Day One SSP: Closing the gap between policy and practice

Day One SSP: Closing the gap between policy and practice

Summary

The waiting period for Statutory Sick Pay (SSP) was removed from 6 April 2026, so SSP is now payable from day one. On paper this widens entitlement — an estimated 830,000 women (often in lower-paid, shift-based roles) are newly eligible — but delivery depends on consistent manager behaviour, not just updated policies.

Many operational teams handle absence informally (a text, a swap, no formal record). Those workarounds mean SSP may not be triggered, HR stays out of the loop and eligible employees don’t always get the pay or support intended by the law.

Key Points

  • From 6 April 2026 SSP is payable from day one — a major operational shift for absence management.
  • About 830,000 women are newly entitled to SSP, especially in shift-based or lower-paid roles.
  • The main risk to delivery is manager behaviour and informal absence practices, not the legislation itself.
  • In many settings absence is treated as a rota problem rather than a formal record, so SSP and HR involvement don’t get triggered.
  • Organisations must move from reactive to proactive absence management: log absence immediately and follow process.
  • Managers need simple, real-time guidance, not buried policy documents, plus easy access to HR/ER support.
  • Consistent tools, coaching and automated alerts help ensure equitable application across large or distributed workforces.
  • Analysing absence and SSP uptake by group (gender, role, shift patterns) reveals where practice is lagging policy.

Context and relevance

This legislative change is straightforward legally but reveals organisational gaps where HR visibility is low and operational pressure is high. It particularly affects workforces where informal absence handling is normal and where women are overrepresented.
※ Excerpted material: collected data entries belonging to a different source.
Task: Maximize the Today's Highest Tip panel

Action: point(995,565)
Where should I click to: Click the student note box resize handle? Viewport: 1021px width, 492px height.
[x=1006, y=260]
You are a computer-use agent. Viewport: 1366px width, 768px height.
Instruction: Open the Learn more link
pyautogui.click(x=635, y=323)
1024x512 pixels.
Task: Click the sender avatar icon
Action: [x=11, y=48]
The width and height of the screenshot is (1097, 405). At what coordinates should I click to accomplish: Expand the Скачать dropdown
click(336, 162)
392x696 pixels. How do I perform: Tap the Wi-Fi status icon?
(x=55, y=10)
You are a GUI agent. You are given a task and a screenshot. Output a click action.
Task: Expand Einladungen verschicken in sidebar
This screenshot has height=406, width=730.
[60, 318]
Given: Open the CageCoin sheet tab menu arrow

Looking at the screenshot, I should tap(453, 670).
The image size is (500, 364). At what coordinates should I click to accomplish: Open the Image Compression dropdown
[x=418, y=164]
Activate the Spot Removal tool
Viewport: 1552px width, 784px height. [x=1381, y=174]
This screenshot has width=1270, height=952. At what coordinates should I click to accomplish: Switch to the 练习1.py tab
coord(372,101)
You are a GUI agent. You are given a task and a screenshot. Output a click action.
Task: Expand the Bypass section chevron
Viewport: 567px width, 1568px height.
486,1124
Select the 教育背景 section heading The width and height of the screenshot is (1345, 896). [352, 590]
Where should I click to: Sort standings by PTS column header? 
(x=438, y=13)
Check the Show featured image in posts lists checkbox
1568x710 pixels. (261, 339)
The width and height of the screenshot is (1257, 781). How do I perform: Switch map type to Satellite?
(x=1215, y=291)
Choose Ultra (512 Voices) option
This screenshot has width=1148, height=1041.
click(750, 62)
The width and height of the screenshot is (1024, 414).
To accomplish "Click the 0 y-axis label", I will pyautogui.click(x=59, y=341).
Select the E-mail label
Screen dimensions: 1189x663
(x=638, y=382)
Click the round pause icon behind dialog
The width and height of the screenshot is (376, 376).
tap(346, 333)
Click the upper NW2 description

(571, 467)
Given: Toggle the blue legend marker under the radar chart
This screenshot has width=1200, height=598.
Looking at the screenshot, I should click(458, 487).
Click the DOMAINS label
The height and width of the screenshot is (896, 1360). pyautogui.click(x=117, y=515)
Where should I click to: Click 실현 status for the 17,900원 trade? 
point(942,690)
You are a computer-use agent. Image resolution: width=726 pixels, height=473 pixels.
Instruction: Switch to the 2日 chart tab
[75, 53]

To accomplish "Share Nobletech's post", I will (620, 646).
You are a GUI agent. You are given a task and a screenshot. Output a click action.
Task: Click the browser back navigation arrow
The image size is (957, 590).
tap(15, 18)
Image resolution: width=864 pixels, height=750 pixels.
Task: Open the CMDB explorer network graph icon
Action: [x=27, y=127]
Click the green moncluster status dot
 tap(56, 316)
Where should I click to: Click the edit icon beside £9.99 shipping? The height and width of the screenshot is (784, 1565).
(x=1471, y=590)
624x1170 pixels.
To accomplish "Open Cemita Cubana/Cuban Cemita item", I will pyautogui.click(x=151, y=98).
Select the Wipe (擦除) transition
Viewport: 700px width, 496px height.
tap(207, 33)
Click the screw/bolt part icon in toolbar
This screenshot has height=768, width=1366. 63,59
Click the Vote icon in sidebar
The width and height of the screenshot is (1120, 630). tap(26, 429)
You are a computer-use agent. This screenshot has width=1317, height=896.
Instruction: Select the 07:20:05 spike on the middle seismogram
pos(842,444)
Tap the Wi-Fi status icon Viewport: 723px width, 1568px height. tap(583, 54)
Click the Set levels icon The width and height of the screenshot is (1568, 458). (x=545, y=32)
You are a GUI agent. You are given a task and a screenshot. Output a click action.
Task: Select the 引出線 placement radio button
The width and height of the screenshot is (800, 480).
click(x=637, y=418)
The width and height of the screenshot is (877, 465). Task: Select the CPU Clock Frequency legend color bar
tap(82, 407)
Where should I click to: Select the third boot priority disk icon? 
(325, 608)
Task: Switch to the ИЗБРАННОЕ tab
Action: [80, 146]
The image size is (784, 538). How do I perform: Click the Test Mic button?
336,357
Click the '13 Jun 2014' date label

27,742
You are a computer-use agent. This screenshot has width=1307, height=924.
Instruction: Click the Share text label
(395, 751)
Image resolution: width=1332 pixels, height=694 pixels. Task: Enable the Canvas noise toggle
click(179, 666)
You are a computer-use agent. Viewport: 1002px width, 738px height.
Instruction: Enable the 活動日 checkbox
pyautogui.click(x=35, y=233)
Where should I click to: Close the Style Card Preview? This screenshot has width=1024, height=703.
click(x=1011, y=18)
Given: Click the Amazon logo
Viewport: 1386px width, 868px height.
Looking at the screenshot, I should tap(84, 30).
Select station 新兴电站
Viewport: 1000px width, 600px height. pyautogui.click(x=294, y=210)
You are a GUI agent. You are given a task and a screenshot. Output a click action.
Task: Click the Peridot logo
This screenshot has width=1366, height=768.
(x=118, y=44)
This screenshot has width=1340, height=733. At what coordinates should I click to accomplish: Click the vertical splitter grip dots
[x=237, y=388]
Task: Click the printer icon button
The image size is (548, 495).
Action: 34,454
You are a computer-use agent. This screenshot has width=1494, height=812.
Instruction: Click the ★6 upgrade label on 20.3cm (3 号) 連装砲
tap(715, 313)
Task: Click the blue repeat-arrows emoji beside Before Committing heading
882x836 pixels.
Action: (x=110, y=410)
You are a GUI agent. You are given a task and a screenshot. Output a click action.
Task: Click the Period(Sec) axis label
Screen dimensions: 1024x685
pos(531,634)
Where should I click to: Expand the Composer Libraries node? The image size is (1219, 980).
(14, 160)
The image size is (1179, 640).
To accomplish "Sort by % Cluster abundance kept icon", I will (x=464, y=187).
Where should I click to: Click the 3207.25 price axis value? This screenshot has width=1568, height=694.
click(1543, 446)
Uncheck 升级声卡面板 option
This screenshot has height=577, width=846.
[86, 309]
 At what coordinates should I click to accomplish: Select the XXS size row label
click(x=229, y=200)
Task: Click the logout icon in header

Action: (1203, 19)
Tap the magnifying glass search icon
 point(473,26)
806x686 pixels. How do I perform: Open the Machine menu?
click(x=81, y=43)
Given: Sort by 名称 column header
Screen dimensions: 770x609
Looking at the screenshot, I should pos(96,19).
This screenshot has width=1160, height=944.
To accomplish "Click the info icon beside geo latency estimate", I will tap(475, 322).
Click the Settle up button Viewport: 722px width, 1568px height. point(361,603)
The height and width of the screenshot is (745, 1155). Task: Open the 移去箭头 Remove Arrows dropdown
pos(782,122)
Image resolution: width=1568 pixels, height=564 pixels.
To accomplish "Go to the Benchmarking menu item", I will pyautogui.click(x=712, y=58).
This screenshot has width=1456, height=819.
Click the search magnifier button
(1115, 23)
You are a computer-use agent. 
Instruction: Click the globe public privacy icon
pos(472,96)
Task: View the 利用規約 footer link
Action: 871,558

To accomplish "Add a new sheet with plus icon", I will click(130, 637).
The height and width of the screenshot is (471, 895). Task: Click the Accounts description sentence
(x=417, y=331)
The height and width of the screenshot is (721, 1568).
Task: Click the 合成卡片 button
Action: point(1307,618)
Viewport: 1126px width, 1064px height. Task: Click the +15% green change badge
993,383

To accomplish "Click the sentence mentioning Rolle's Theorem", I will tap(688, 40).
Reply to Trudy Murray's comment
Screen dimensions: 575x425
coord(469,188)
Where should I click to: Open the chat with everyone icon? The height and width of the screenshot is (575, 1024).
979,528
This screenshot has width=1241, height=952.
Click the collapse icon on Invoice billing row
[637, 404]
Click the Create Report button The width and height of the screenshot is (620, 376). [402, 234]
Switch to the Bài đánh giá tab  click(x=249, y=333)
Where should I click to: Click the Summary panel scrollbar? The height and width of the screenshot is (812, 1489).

The change alters the cost profile of absence immediately — repeated short-term absence now has direct pay implications from day one — so inconsistent recording or delayed action can quickly create both financial and fairness issues. Ensuring managers are equipped to act in the moment is essential to realising the law’s benefits.

Why should I read this?

Because this isn’t just another HR bulletin — it’s a practical warning. If your managers still treat absence as a quick rota fix, a big chunk of eligible people will miss out. We’ve boiled down what actually needs to change at the frontline so you don’t have to wade through the policy doc yourself.